Le Conseil d’État juge, à l’issue d’une analyse circonstanciée, qu’une « private limited company by shares » britannique, doit, au cas d’espèce, être assimilée à une SARL.

L’histoire

Une « private limited company by shares » de droit britannique, exerçant une activité dans l’événementiel et d’apporteur d’affaires, a fait l’objet d’une vérification de comptabilité portant sur les exercices 2014 à 2016, à l’issue de laquelle l’Administration a considéré que la société devait être assimilée, pour l’application de la loi française, à une SAS, imposable à l’IS.

La société britannique a contesté cette analyse, arguant qu’elle devait, au contraire, être assimilée à une SARL, dont les résultats sont soumis à l’IR entre les mains de son associé unique, emportant la conviction des juges d’appel (CAA Marseille, 5 octobre 2023, n°21MA02821).

La décision du Conseil d’État

Reprenant le considérant de principe dégagé par le Conseil d’État dans son arrêt Artémis (24 novembre 2014, n°363556, Sté Artémis, assimilation d’un « general partnership » constitué au Delaware à une société de personnes), le Conseil d’État rappelle que, saisi d’un litige portant sur le traitement fiscal d’une opération impliquant une société de droit étranger, le juge de l’impôt doit identifier au regard de l’ensemble des caractéristiques de cette société et du droit qui en régit la constitution et le fonctionnement, le type de société de droit français auquel la société de droit étranger est assimilable, afin de déterminer le régime applicable à l’opération par la loi fiscale française.

S’il conclut, lui aussi, à l’assimilation de la « private limited company by shares » britannique à une SARL, il censure pour erreur de droit le raisonnement retenu par la CAA de Marseille.

Les juges d’appel avaient en effet relevé que la société britannique présentait des similitudes tant avec une SARL, qu’avec une SAS, dès lors que toutes 2 peuvent comporter un associé unique, que la responsabilité des associés est limitée à leurs apports, et que les « shares » ne peuvent être offertes au public.

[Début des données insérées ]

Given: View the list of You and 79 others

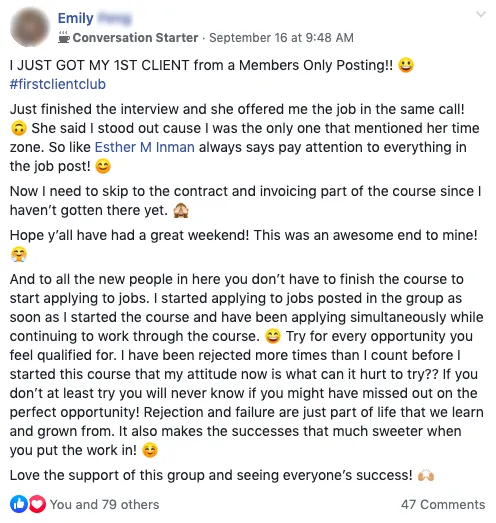Looking at the screenshot, I should (x=104, y=504).
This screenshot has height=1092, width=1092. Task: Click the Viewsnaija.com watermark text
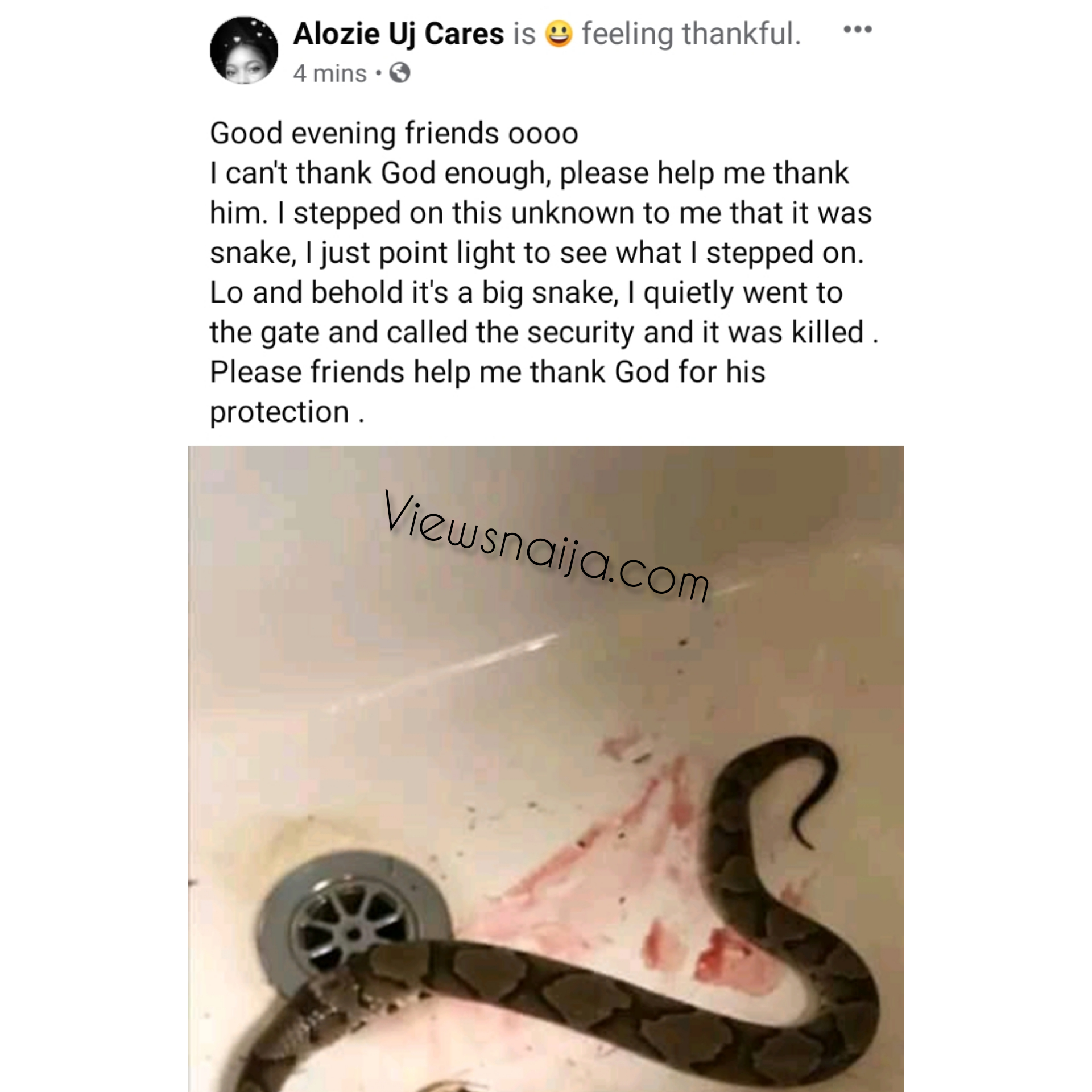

L’élément qui avait emporté leur conviction était la circonstance que le certificat d’enregistrement de la société mentionnait que chaque « share » correspondait à une voix et un dividende égal.

Ils en avaient alors conclu que la société britannique devait nécessairement être assimilée à une SARL, lesquelles ne peuvent, en application des dispositions du Code de commerce, émettre des actions de préférence, à la différence des SAS pour lesquelles le Code de commerce prévoit cette faculté.

Le Conseil d’État juge que la CAA de Marseille ne pouvait pas fonder son analyse sur la seule mention figurant sur le certificat d’enregistrement relative à l’égalité des « shares », alors même que l’émission d’actions de préférence est une simple faculté offerte aux actionnaires de SAS, qui relève de l’exercice de la liberté statutaire qui caractérise ces sociétés.

Dès lors, les juges d’appel ne pouvaient l’ériger en élément discriminant entre les SARL et les SAS, au demeurant inopérant lorsque le capital est – comme ici – détenu par une seule personne.

Jugeant ensuite l’affaire au fond, il confirme néanmoins l’assimilation de la société britannique à une SARL, mais après s’être livré à des investigations complémentaires.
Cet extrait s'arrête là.